Dit vonnis is gewezen door mr. W.L.J. Voogt, voorzitter, mr. H.H. Dethmers en
mr. I.P. de Groot, rechters, in tegenwoordigheid van mr. drs. B.C. van Wijmen, griffier,
en uitgesproken ter openbare zitting van 22 januari 2020.
Mr. De Groot is niet in de gelegenheid dit vonnis mede te ondertekenen.

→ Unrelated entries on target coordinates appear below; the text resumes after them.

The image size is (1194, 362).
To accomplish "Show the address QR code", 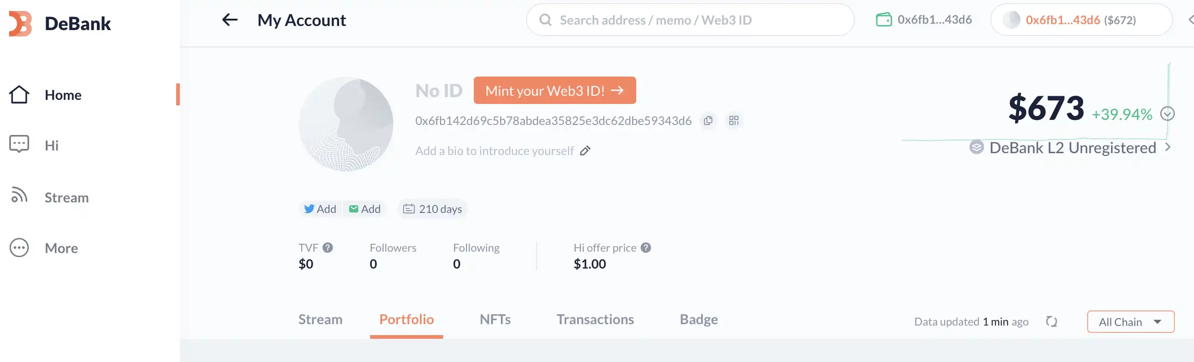I will (x=734, y=120).

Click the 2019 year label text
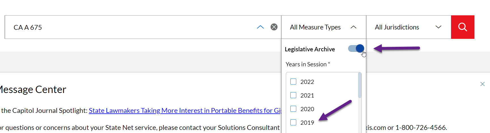307,123
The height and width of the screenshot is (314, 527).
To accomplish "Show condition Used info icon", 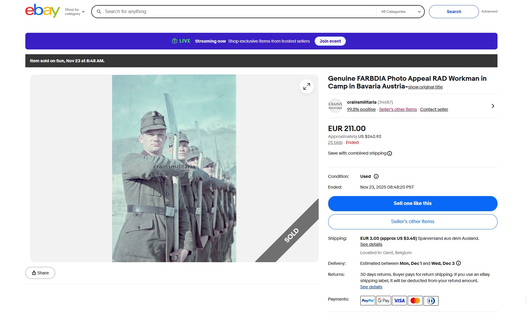I will (376, 176).
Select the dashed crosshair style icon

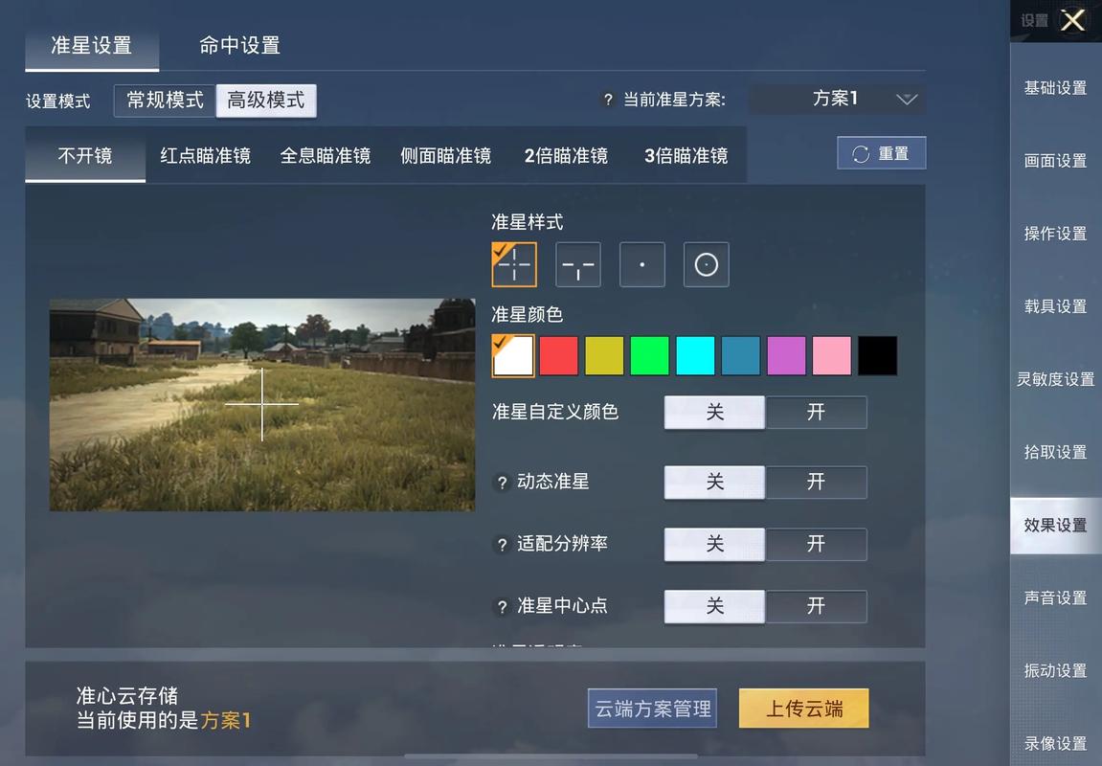[578, 264]
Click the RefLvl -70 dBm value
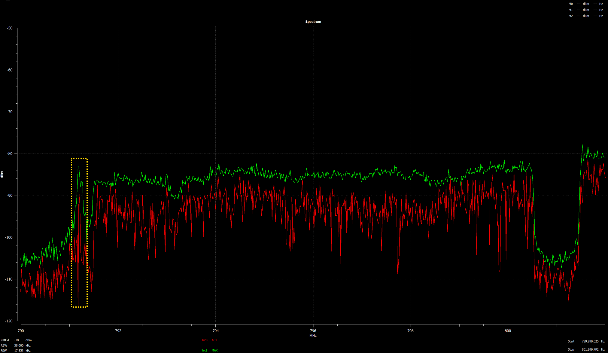 click(x=17, y=340)
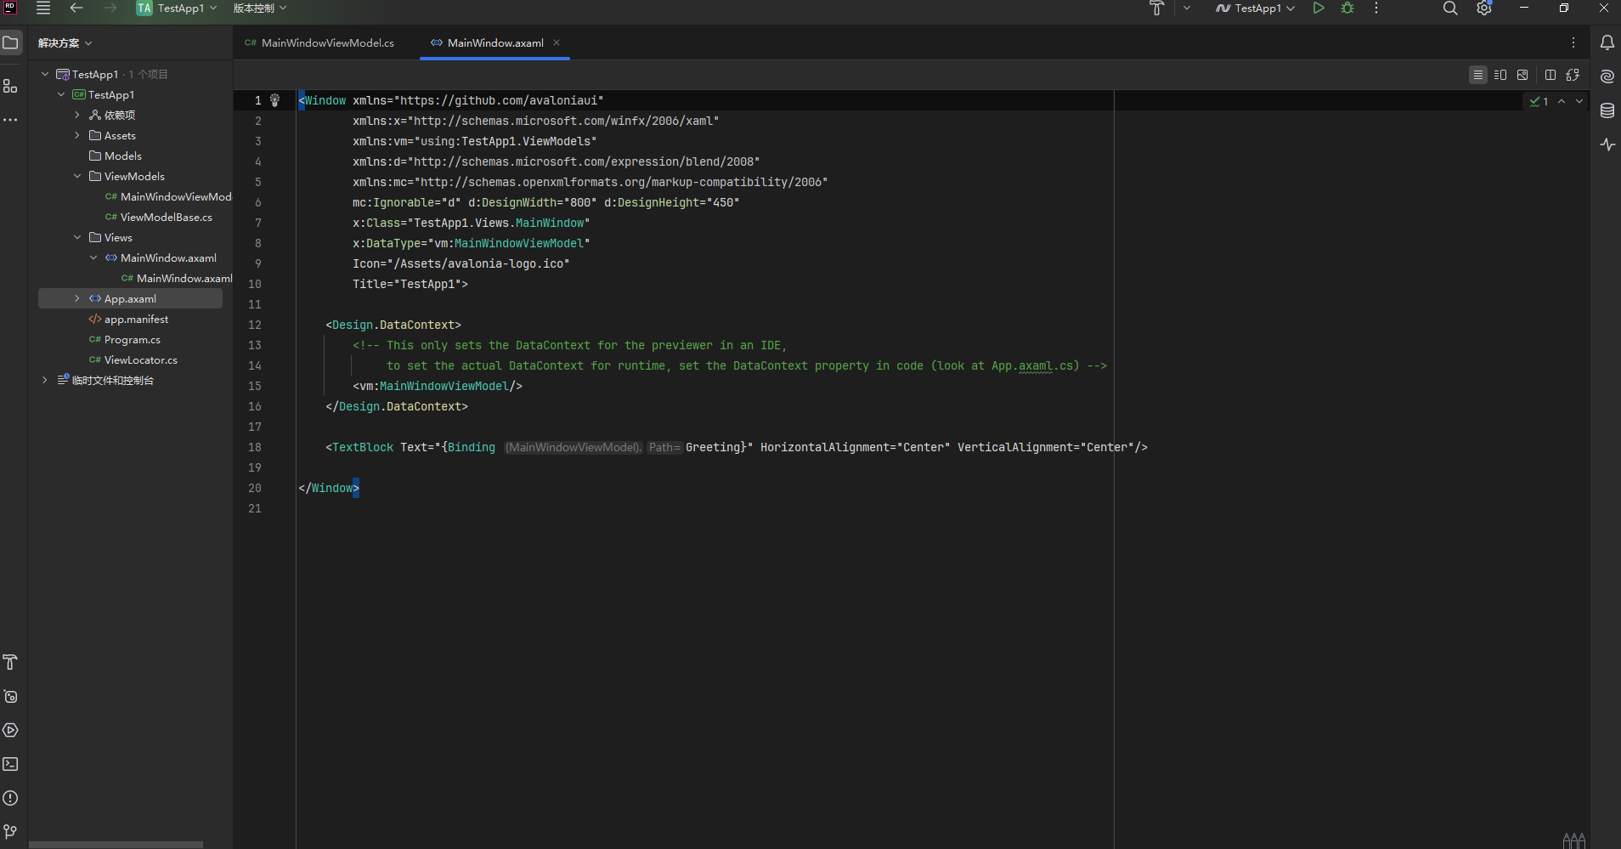Click the Search Everywhere magnifier
The height and width of the screenshot is (849, 1621).
1450,8
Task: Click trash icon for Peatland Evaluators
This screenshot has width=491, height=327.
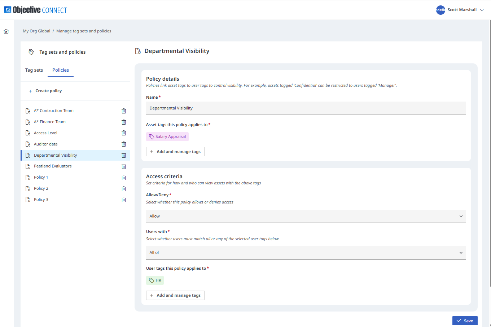Action: [124, 166]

BIJLAGE I: De tenlastelegging
Aan de verdachte is ten laste gelegd dat
hij op of omstreeks 2 oktober 2019 in de gemeente Maastricht aan zijn levensgezel [slachtoffer] opzettelijk zwaar lichamelijk letsel, te weten perforaties in het trommelvlies, heeft toegebracht door die [slachtoffer] met kracht tegen diens hoofd te slaan;
subsidiair althans, indien het vorenstaande niet tot een veroordeling mocht of zou kunnen leiden:
hij op of omstreeks 2 oktober 2019 in de gemeente Maastricht zijn levensgezel [slachtoffer] heeft mishandeld door die [slachtoffer] tegen diens hoofd te slaan en/of door die [slachtoffer] aan diens haren te trekken en/of door de keel van die [slachtoffer] dicht te knijpen, in elk geval door die [slachtoffer] bij diens keel vast te pakken.

Voetnoten

1.Waar hierna wordt verwezen naar paginanummers, wordt – tenzij anders vermeld – gedoeld op paginanummers uit het proces-verbaal van politie eenheid Limburg, District Zuid-West-Limburg, Basisteam Maastricht, proces-verbaalnummer PL2300-2019156340, gesloten d.d. 3 oktober 2019, doorgenummerd van pagina 1 tot en met pagina 48.
2.Proces-verbaal aangifte door [slachtoffer] d.d. 3 oktober 2019 (pagina 25).
3.Proces-verbaal van verhoor aangeefster [slachtoffer] d.d. 3 oktober 2019 (pagina 31).
4.Schriftelijk bescheid, inhoudende het verslag van Huisartsenpost Maastricht en Heuvelland d.d. 3 oktober 2019 met betrekking tot [slachtoffer] (pagina 43).
5.Proces-verbaal van bevindingen d.d. 3 oktober 2019 (pagina 17).
6.Eigen waarneming van de rechtbank ter terechtzitting van 8 januari 2020 van de foto's op pagina's 27 tot en met 29, 33 en 34.
7.Proces-verbaal van verhoor verdachte d.d. 3 oktober 2019 (pagina 9 en 10).